[[ Material provided, beginning ]]

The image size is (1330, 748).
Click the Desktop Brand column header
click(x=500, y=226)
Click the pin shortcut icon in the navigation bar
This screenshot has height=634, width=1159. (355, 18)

[[ Material provided, end ]]

◆ About this exercise
The answer must be the full data, repeated word for word.

◆ Your response
The image size is (1330, 748).
Click the Desktop Brand column header
click(x=500, y=226)
Click the pin shortcut icon in the navigation bar
This screenshot has height=634, width=1159. (355, 18)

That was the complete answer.